True to the teacher she is, Gossett doesn’t want to give a lot of specific cook times for the steps in the recipe. She wants cooks to pay attention to how the ingredients look, feel, smell and taste. So, cook the onions just until they become translucent and the assembled chili until the sweet potatoes and beans are completely tender.
One final tip for tasting, which comes from Gourmandise instructor Chef Carol Cotner Thompson: When you’re tasting something you are preparing, if it doesn’t taste quite right, don’t add something different to it. Add more of what is already there.
And if you want to sharpen your cooking skills (and maybe your children’s), check out the wealth of exciting options at The Gourmandise School.
Sweet Potato Chili from The Gourmandise School
2 tablespoons vegetable oil
1 red onion, diced
1 green bell pepper, diced
6 whole garlic cloves, peeled
2 teaspoons cumin
2 ears corn, shucked (or 12 ounces frozen corn)
1 tablespoon cocoa powder
1 28-ounce can diced tomatoes
2 teaspoons kosher or flaked sea salt
1 pound sweet potatoes, peeled and diced
1 pound dried black or red beans
1 jar piquillo peppers (fresh or jarred red bell peppers can be substituted)
8 cups vegetable broth
2 teaspoons ground red pepper (such as Espelette)

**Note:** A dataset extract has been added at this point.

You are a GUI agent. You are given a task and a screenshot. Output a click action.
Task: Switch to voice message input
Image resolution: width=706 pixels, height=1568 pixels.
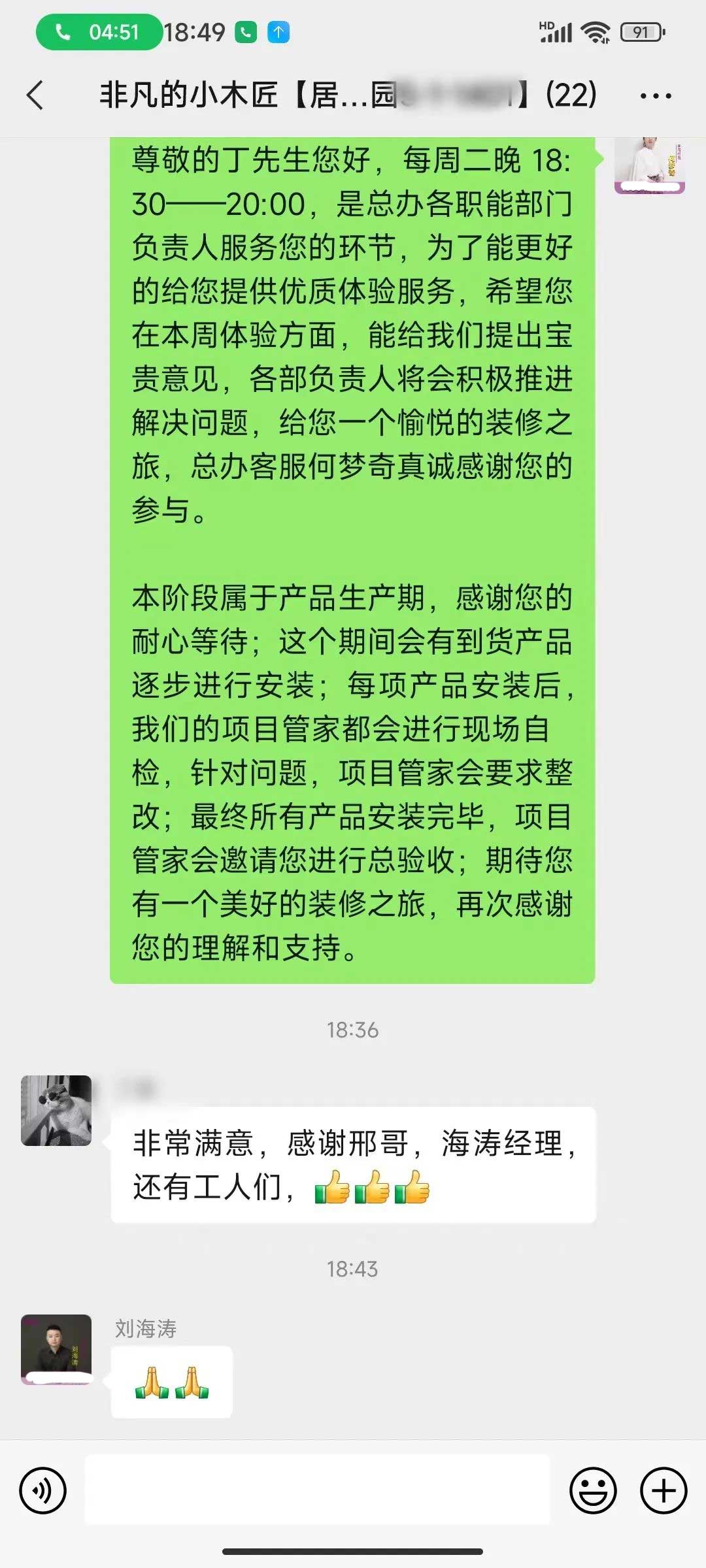point(43,1491)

Heat the oil on moderate heat in the largest pot you’ve got. Toss in your onions and sweat them until they are translucent (don’t brown them). Add the bell pepper, garlic cloves and corn. (If not in season, it’s best to use frozen corn or leave it out altogether.) Toss every so often until you get a little color on the corn.
Add the remaining ingredients and cover. Cook over medium-low heat until the beans are cooked and the sweet potatoes are tender to a fork (about 1 to 1.5 hours).
Alternately, toss all the ingredients into a slow cooker and cook at moderate heat for seven to eight hours, until the sweet potatoes are tender.
While the chili is still in the pot, mash about a quarter of the sweet potatoes. Taste and adjust seasoning.